A luxury liner with nearly 400 Australian tourists has become the latest targets of a pirate attack when their cruise ship was attacked off the coast of Somalia.
More than 29 pirate boats surrounded the MV Athena, which is carrying 200 Australian women and 189 men, as it passed through the Gulf of Aden on Tuesday night local time, News Ltd reported on Thursday.
A couple on board the Athena, which is due to dock in Fremantle, Western Australia, on Monday, said they saw 29 small boats with up to six pirates on each boat approach the liner.
But crew members had used water cannons to stop the pirates from boarding the ship.

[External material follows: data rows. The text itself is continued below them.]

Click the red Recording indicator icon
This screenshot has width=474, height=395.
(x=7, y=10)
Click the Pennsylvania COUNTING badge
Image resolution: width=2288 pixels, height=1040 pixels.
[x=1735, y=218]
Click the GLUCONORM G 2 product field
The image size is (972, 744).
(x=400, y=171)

The World Cruises Agency added that crew members holding fire hoses were patrolling the decks.
There have been about 100 attacks on ships off the Somali coast this year.

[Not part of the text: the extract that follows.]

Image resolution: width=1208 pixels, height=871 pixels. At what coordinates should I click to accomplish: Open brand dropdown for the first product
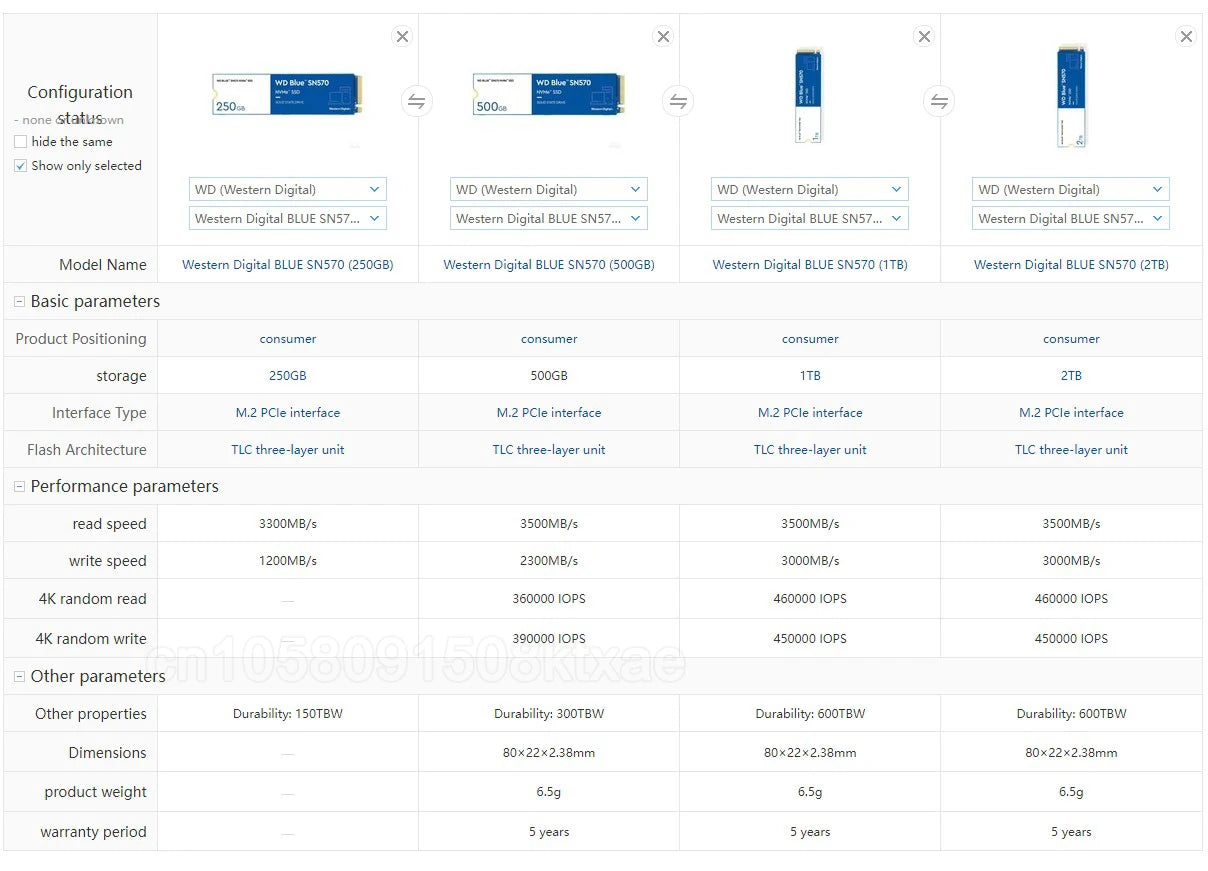(288, 189)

Forty vessels were hijacked and 13 are still in the hands of pirates along with more than 250 crew members.
The Gulf of Aden lies between Somalia and Yemen and is notorious for piracy.
On Sunday, another luxury cruise liner, the Oceania Nautica - which was carrying 50 Australians and some New Zealanders - came under fire as it passed through the area.
The pirates were aboard two small boats fitted with outboard motors, but the captain of the Nautica accelerated the cruise liner and managed to outrun the speedboats.